Nem todos, porém, têm a mesma interpretação. Indiferente à contrariedade de Lula, o gaúcho Pont insiste em que o alvo não é apenas a taxa de juros. A ruptura necessária, para ele, também é com o elevado superávit primário (economia de gastos para pagamento dos juros da dívida), que inibe investimentos, e com as alianças eleitorais de centro-direita.

"Essas coisas precisam ser mudadas", prega o secretário-geral do PT. "Isso não significa quebrar a Constituição, rasgar contratos nem fazer uma revolução armada. Mas queremos que Lula faça um balanço do que ocorreu no seu governo. Sem uma autocrítica, não teremos um bom encontro."

O presidente do PT, deputado Ricardo Berzoini (SP), procura pôr panos quentes nas divergências. "O desfecho da crise política vai determinar o que seremos em 2006", afirma. "No que se refere à economia, é possível praticar juros mais baixos, mas acho que o grande foco do programa de governo, se puder escolher, deve ser a educação."

Pesquisa encomendada pelo Palácio do Planalto e apresentada na semana passada mostra que a educação passou o Bolsa Família na preferência dos eleitores, liderando o ranking do que a população considera mais eficaz no governo Lula. Em segundo lugar estão as relações internacionais e, em terceiro, a estabilidade econômica.

Integrante da comissão escalada pelo PT para propor diretrizes ao programa da reeleição, o assessor de Assuntos Internacionais de Lula, Marco Aurélio Garcia, diz que o partido pede mais rapidez em ações de governo para que 2006 seja como "o primeiro ano do segundo mandato". Questionado sobre a conveniência de a legenda se debruçar sobre A Ruptura Necessária, Marco Aurélio - que também é vice-presidente do PT - observa que o documento é apenas um parâmetro. "Não é que vamos reeditar aquele texto, mas, evidentemente, daremos ênfase à necessidade de um crescimento econômico mais acelerado e de mais rapidez na distribuição de renda no País".

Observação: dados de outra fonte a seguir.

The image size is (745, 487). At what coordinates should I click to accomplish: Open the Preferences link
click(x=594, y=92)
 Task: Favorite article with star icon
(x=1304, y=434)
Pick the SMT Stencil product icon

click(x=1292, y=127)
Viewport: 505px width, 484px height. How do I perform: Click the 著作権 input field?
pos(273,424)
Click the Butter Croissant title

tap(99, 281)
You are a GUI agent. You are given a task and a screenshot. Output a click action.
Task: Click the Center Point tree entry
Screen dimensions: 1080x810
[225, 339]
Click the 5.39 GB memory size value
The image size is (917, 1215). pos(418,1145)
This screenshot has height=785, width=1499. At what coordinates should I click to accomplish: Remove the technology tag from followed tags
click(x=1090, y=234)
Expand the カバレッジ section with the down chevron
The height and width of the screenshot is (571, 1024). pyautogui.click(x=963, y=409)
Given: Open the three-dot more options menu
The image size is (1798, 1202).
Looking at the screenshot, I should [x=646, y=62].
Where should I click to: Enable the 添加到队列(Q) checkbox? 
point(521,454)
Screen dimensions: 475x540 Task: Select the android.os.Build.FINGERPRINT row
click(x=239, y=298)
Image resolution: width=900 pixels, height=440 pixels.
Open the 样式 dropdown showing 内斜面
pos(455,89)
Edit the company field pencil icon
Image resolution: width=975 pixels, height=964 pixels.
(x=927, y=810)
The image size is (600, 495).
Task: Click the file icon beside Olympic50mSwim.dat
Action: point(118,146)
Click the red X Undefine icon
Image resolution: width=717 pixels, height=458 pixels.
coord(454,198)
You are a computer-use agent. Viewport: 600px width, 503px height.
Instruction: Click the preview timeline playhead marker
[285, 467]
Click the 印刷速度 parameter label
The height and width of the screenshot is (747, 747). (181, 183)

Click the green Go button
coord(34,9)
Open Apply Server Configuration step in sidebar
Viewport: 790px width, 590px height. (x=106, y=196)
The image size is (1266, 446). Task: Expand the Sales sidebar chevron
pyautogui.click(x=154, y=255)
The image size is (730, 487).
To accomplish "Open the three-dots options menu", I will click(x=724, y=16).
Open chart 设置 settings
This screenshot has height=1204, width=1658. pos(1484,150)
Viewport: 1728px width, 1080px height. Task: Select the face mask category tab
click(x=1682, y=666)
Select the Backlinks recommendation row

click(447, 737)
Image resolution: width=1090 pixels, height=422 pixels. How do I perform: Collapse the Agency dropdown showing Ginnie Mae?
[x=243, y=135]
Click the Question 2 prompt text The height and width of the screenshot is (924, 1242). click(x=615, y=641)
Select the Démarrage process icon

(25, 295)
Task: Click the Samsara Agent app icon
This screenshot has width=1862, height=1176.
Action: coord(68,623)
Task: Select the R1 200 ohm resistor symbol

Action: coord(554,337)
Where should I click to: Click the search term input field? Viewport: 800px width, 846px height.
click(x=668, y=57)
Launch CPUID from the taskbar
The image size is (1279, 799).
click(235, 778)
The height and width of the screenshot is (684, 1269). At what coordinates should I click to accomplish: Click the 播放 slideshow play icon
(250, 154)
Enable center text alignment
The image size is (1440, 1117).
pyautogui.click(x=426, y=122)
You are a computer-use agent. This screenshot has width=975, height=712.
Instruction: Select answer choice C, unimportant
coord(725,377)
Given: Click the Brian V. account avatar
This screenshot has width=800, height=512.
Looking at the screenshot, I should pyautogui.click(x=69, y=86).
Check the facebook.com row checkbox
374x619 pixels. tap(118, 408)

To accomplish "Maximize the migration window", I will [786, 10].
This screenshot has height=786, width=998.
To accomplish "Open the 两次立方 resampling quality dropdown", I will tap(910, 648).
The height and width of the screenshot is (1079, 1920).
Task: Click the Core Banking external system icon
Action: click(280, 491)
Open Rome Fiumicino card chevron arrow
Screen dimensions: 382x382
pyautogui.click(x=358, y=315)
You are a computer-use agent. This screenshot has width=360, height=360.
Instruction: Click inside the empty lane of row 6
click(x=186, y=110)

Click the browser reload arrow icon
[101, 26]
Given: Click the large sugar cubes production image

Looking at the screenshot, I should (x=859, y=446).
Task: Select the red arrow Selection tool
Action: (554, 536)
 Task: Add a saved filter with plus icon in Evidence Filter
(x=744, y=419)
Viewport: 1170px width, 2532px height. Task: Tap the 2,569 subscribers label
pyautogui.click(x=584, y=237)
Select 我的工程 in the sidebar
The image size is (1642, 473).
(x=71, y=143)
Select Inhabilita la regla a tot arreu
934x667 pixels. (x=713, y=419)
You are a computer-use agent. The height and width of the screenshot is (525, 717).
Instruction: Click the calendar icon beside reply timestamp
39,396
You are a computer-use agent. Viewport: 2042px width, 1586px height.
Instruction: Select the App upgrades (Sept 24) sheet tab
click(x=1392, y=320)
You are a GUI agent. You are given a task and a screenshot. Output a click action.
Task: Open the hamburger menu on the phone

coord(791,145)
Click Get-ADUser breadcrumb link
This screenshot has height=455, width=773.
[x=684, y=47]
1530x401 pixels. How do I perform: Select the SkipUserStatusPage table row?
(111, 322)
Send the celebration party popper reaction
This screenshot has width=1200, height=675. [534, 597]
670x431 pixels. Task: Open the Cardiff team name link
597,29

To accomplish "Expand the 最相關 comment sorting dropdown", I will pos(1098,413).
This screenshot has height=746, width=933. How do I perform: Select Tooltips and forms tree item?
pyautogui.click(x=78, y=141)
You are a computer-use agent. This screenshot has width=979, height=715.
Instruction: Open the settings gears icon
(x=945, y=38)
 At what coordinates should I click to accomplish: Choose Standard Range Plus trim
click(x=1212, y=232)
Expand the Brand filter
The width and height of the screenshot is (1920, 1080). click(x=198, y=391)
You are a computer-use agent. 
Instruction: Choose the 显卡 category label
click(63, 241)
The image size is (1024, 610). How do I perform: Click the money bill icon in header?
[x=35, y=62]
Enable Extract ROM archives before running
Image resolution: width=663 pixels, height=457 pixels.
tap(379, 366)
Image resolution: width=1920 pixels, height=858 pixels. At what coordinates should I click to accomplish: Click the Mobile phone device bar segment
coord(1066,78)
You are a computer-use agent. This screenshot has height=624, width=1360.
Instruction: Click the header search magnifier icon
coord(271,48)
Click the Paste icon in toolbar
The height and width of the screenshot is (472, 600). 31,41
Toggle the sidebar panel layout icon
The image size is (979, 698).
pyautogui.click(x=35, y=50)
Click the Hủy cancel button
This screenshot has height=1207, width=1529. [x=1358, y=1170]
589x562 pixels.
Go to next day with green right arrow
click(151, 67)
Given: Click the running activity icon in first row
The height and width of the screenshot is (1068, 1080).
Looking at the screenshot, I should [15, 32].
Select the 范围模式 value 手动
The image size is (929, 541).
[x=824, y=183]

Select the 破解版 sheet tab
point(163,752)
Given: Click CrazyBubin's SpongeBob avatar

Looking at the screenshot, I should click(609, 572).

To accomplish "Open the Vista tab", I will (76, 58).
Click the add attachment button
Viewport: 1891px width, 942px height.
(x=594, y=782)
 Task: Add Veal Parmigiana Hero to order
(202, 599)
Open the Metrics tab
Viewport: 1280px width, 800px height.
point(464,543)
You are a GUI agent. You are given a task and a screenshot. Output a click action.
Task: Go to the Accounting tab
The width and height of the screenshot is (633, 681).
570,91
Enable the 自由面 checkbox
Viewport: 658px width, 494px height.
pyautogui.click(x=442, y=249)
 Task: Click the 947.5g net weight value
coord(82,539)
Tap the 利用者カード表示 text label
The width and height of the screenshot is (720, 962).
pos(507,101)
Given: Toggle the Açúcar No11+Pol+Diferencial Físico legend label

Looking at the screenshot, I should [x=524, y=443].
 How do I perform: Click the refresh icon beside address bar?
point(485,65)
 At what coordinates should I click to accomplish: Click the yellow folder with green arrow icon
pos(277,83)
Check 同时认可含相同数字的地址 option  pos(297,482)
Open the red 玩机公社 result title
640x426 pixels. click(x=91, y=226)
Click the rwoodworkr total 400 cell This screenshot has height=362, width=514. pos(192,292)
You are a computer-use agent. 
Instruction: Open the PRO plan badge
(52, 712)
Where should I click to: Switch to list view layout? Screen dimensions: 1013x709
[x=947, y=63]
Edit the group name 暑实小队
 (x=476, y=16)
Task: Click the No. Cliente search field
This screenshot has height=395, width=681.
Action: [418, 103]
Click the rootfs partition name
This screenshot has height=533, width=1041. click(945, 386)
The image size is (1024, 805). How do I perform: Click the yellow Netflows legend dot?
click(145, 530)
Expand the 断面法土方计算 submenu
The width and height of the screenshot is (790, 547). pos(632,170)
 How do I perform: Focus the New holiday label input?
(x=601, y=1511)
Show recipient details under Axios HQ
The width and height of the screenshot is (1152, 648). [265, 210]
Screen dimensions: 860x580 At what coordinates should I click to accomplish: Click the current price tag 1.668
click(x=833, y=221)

Defensor da política econômica, Francisco Campos, secretário-adjunto de Organização e coordenador do encontro do PT, pede cautela. "A relação com Lula já está mais distante. Precisamos fazer pacto com ele, ouvir o que deseja. Não podemos ficar no meio-termo", avalia. "Isso só nos prejudica."

Outro ponto que divide PT e governo refere-se a coligações. O partido defende a verticalização, regra que obriga Estados a reproduzirem nas chapas a parceria nacional. Para Lula, a norma dificulta alianças e deve ser derrubada até março. Mesmo diante dos obstáculos para casar de papel passado com partidos maiores por causa da crise, o presidente exige a coligação mais ampla possível. Setores do PT torcem o nariz. Querem voltar às origens, restringindo o noivado ao PC do B e ao PSB.